# Mapei Grout Refresh



## TNTRenovate (Aug 19, 2010)

Only found one thread that mentioned this product. Has anyone actually used it? Is it easy to apply? How were the results? Tips, Tricks or Techniques?

Here is the thread that I found:

http://www.contractortalk.com/f73/any-stocking-dealers-here-110009/

I have a floor that has a mauve grout and I would like to go grey or black. I picked up a tube of each to test where the cabinets are going. Any help would be appreciated.


----------



## angus242 (Oct 20, 2007)

It's a typical grout colorant. If you've used any before, it's the same.
Click on the video to see an install:
http://www.mapei.com/US-EN/product-...a=0&IDProdotto=1005815&IDTipo=162&IDLinea=102


----------



## TNTRenovate (Aug 19, 2010)

So nothing special?
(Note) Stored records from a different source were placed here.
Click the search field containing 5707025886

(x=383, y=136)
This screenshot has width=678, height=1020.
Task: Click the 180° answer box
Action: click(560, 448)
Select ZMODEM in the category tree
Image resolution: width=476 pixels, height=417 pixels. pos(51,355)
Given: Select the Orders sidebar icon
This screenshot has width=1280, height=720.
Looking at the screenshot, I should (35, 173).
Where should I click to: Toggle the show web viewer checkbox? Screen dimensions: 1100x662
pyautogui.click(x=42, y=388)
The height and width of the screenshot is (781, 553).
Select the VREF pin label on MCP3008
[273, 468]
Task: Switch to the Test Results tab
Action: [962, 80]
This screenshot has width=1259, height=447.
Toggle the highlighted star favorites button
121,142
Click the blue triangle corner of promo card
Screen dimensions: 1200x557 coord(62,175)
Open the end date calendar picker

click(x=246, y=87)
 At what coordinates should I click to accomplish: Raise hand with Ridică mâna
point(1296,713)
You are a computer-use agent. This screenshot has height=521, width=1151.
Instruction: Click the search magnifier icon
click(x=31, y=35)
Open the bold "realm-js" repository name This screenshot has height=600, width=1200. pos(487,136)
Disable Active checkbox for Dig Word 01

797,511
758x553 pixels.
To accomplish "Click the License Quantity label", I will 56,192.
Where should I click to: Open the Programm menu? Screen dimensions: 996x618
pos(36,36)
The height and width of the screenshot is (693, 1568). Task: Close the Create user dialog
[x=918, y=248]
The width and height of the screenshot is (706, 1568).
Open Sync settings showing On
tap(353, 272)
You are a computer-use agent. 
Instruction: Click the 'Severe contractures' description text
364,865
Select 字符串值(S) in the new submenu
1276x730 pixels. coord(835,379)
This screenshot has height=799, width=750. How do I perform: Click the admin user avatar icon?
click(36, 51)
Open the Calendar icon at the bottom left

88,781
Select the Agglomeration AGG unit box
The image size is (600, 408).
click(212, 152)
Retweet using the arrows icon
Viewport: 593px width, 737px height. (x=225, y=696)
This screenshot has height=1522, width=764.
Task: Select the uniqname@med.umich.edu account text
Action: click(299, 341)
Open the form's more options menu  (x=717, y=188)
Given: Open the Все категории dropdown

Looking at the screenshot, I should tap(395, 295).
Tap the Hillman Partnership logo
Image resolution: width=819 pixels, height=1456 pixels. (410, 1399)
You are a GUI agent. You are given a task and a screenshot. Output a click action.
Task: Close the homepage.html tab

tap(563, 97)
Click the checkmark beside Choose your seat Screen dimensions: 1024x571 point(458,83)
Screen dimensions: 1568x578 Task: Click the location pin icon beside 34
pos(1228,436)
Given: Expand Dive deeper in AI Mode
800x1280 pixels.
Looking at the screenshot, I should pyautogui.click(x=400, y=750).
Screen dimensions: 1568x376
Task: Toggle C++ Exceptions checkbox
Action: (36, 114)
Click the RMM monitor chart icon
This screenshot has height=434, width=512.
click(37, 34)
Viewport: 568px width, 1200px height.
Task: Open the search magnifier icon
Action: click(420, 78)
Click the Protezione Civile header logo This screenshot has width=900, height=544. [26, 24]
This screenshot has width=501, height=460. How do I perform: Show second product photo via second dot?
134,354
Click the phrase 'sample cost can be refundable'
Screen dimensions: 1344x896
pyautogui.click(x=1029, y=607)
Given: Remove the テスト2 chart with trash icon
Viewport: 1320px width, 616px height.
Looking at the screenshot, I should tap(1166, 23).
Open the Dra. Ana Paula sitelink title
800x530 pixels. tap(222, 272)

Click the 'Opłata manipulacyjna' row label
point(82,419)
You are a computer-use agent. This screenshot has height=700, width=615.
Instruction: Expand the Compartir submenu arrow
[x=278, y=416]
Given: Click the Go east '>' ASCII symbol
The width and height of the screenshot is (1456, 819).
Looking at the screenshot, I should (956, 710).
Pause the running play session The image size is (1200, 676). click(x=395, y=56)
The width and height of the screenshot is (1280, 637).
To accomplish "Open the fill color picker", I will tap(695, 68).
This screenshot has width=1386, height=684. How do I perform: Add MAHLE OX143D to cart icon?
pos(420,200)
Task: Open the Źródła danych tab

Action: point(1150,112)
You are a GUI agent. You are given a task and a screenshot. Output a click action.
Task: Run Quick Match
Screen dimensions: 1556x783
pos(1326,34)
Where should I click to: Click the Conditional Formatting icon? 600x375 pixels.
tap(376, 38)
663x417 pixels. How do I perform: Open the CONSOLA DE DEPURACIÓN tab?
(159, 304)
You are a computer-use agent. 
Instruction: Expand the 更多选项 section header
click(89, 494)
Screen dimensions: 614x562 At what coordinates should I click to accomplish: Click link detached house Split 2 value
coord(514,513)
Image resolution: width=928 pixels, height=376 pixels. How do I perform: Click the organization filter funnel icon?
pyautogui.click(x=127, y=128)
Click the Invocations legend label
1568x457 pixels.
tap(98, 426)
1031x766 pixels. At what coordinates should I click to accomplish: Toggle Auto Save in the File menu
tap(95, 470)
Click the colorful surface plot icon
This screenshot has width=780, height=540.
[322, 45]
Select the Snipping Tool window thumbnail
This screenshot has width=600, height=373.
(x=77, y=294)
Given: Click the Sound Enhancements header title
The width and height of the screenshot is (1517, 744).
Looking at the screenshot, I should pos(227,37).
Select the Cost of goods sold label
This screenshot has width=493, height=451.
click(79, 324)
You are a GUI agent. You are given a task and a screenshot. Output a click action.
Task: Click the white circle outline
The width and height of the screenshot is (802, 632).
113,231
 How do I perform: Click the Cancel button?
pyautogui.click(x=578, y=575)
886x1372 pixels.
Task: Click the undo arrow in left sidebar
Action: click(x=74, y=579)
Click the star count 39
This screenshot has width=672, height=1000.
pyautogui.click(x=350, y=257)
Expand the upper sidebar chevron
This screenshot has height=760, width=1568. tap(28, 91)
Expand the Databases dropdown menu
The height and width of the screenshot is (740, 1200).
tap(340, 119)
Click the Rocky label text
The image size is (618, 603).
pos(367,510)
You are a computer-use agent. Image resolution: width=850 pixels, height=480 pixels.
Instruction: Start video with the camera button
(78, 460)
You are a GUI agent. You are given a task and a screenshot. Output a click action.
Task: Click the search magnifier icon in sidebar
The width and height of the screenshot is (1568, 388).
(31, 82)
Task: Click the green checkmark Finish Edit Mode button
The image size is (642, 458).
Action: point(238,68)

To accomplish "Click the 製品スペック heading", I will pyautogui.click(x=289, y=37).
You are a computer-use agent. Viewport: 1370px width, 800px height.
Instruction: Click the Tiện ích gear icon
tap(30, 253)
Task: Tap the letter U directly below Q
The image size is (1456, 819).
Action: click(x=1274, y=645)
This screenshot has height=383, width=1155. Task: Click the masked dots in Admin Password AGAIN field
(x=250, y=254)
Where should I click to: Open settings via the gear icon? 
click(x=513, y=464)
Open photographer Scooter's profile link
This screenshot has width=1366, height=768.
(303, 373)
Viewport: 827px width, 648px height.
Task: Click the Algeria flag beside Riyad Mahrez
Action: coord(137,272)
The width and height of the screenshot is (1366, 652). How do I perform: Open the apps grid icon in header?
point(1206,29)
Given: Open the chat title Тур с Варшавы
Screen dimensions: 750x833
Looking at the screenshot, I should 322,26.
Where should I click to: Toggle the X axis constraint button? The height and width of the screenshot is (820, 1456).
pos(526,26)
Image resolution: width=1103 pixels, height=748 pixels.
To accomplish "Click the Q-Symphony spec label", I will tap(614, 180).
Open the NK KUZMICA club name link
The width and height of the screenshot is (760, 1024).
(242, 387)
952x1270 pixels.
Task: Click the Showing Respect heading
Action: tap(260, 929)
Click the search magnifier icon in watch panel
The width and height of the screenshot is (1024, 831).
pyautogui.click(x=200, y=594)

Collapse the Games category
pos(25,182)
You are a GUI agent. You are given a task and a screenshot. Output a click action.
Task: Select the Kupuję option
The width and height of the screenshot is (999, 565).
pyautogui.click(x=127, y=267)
Cool, I am going to try it tomorrow. 
Thanks!


----------



## JohnFRWhipple (Oct 20, 2009)

Make sure you let it dwell the proper length of time.

The boys at Mapei demo'd it at a training class months ago and didn't let it dwell long enough before wiping.

Since then they set up the Grout Refresh demo earlier so it can sit for the proper time period.


----------